We are excited to kick off our new thought leadership series, brought to you direct form our engineering team. “The Augmented Engineer”, explores the real, practical impact of Artificial Intelligence on engineering disciplines. AI has moved from a novelty to a necessity. It’s already sitting inside our editors, our platforms, and our pipelines.
Everyone is talking about AI, but the conversation often gets bogged down in fear or hype, the idea that AI is here to either steal our jobs or that it’s just a flashy shortcut with dire consequences, which some dismiss as "vibe coding".
We are here to challenge that. Our series is dedicated to showing that using AI in engineering is not vibe coding. Instead, it's about embracing augmentation.
Augmented engineering: my approach
Coding has changed so much since I started out writing my first C++ "hello world" program in basic Notepad, a manual, painstaking process. Switching to Visual Studio in the early 2000’s and getting Intellisense, seeing function definitions instantly, genuinely felt like I'd gained a superpower.
Augmented Engineering is a more deliberate approach. It treats AI as a partner in the craft, supporting understanding, clarity, and speed while leaving decision making, design, and accountability with the human.
We are skipping the abstract theory to focus on the problems that actually annoy us. Our series launches with a deep dive into a high stakes reality: Responding to a Critical Incident.
Understanding the shift
Engineering today carries a long list of pressures: demanding delivery schedules, complex systems built from many moving parts, and the constant requirement to keep services reliable. In this series we will cut through the noise and agree on what actually matters when adopting AI.
Vibe coding: the shortcut trap
Vibe coding describes a way of working where a coder relies on AI to output the solution without enough scrutiny or verifying the result.
The pattern is usually easy to spot:
- Inconsistent naming conventions.
- It may be overly commented.
- You may spot functions that do almost the same thing.
- Small uncertainties are glossed over.
The problem with 'vibe coding' is that it skips the actual engineering. When you use AI as a crutch instead of a tool, you end up with a mess. Instead you should use AI as a way to augment your engineering skills.
Why explore AI augmentation
Technology has always been about refining how we find answers. A decade ago, we developed "Google-fu" , the specific skill of navigating Google and Stack Overflow to find the right snippet or documentation. Today, AI augmented engineering is simply the next iteration of that craft.
Finding the right fit rather than a sudden disruption, we see this as a gradual enhancement. Much like IDE autocompletion handles boilerplate, AI tools can clear the path for high level architecture and problem solving.

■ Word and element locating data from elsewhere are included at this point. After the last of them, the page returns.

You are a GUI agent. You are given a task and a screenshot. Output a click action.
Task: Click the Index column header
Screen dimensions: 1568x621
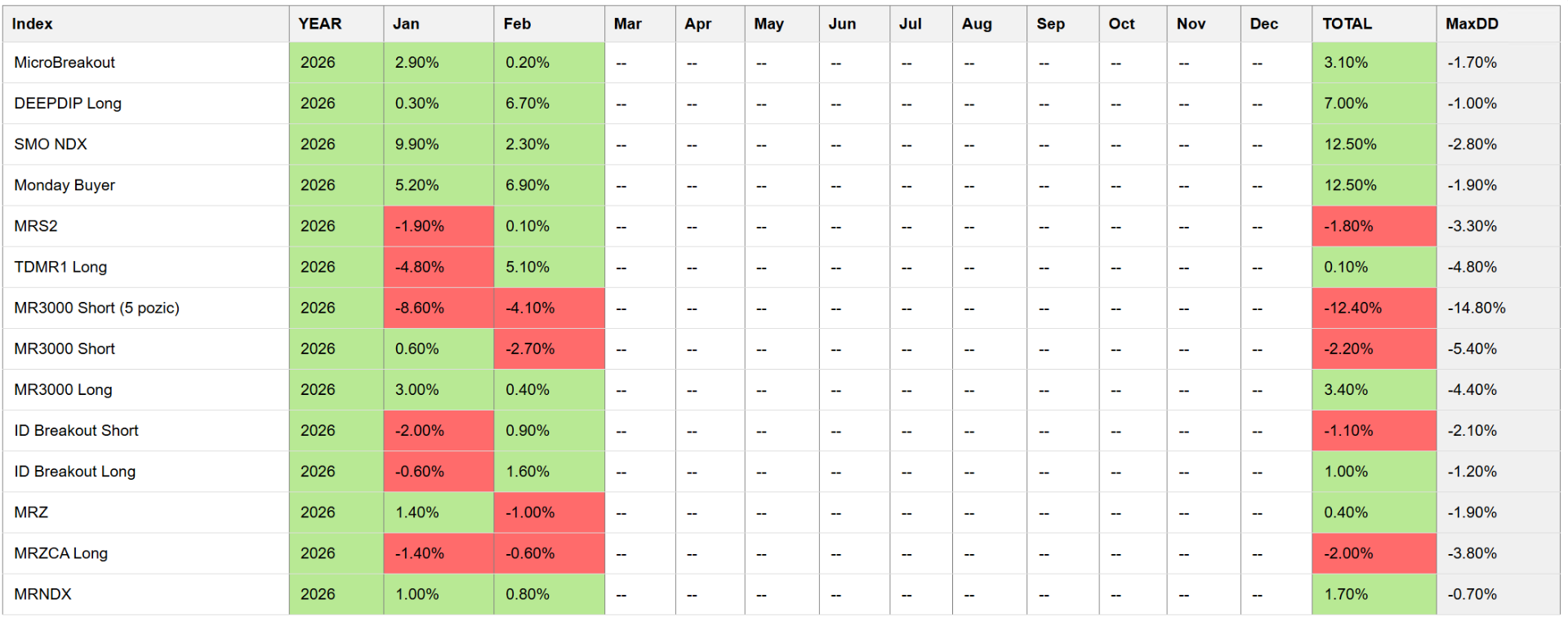coord(33,24)
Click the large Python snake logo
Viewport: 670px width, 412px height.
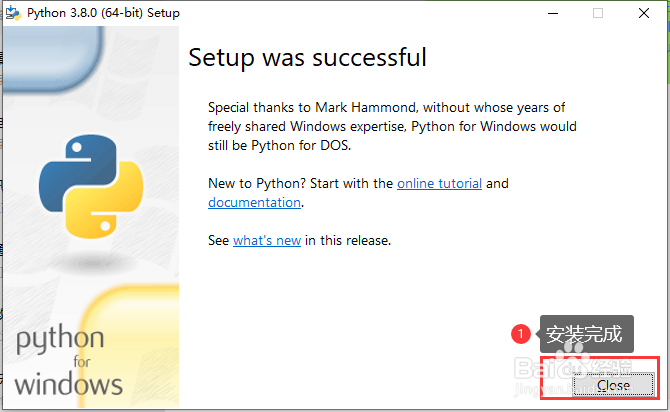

By experimenting now, while these models are still maturing, we ensure the "human in the loop" remains the critical driver. This series is less about the technology itself and more about the people behind the keyboard exploring a new set of tools and being transparent about what works and what doesn't.
What's coming up in the series?
Over the next few months, we’ll break down how AI is enabling our roles, using real situations from our engineering teams. We aim to make our lives better as developers.
The goal throughout is simple: AI should help engineers do their best work, without diluting judgment, quality, or ownership.